• **Source material**:
___

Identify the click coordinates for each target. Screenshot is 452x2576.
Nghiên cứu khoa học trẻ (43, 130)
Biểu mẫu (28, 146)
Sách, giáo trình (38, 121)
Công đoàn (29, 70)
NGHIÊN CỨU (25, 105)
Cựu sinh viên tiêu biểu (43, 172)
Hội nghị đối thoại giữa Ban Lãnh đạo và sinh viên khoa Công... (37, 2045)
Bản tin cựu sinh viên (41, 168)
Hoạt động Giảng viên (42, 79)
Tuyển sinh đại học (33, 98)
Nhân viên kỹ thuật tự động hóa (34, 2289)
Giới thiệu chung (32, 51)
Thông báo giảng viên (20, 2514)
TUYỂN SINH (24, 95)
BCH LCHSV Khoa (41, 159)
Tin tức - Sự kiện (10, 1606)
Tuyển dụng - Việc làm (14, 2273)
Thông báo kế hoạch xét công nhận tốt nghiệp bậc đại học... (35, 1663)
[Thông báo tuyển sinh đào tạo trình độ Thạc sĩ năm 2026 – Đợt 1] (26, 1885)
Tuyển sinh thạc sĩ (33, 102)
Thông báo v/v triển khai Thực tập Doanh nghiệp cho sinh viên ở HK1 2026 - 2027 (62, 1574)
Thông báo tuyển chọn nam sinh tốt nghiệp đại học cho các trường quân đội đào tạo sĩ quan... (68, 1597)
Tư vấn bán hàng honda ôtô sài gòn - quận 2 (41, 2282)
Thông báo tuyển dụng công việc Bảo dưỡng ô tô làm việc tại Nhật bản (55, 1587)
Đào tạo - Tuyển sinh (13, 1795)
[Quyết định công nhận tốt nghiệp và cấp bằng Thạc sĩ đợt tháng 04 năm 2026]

___

Please type the entries above out again exactly.

Identify the click coordinates for each target. Screenshot is 452x2576.
Nghiên cứu khoa học trẻ (43, 130)
Biểu mẫu (28, 146)
Sách, giáo trình (38, 121)
Công đoàn (29, 70)
NGHIÊN CỨU (25, 105)
Cựu sinh viên tiêu biểu (43, 172)
Hội nghị đối thoại giữa Ban Lãnh đạo và sinh viên khoa Công... (37, 2045)
Bản tin cựu sinh viên (41, 168)
Hoạt động Giảng viên (42, 79)
Tuyển sinh đại học (33, 98)
Nhân viên kỹ thuật tự động hóa (34, 2289)
Giới thiệu chung (32, 51)
Thông báo giảng viên (20, 2514)
TUYỂN SINH (24, 95)
BCH LCHSV Khoa (41, 159)
Tin tức - Sự kiện (10, 1606)
Tuyển dụng - Việc làm (14, 2273)
Thông báo kế hoạch xét công nhận tốt nghiệp bậc đại học... (35, 1663)
[Thông báo tuyển sinh đào tạo trình độ Thạc sĩ năm 2026 – Đợt 1] (26, 1885)
Tuyển sinh thạc sĩ (33, 102)
Thông báo v/v triển khai Thực tập Doanh nghiệp cho sinh viên ở HK1 2026 - 2027 (62, 1574)
Thông báo tuyển chọn nam sinh tốt nghiệp đại học cho các trường quân đội đào tạo sĩ quan... (68, 1597)
Tư vấn bán hàng honda ôtô sài gòn - quận 2 (41, 2282)
Thông báo tuyển dụng công việc Bảo dưỡng ô tô làm việc tại Nhật bản (55, 1587)
Đào tạo - Tuyển sinh (13, 1795)
[Quyết định công nhận tốt nghiệp và cấp bằng Thạc sĩ đợt tháng 04 năm 2026]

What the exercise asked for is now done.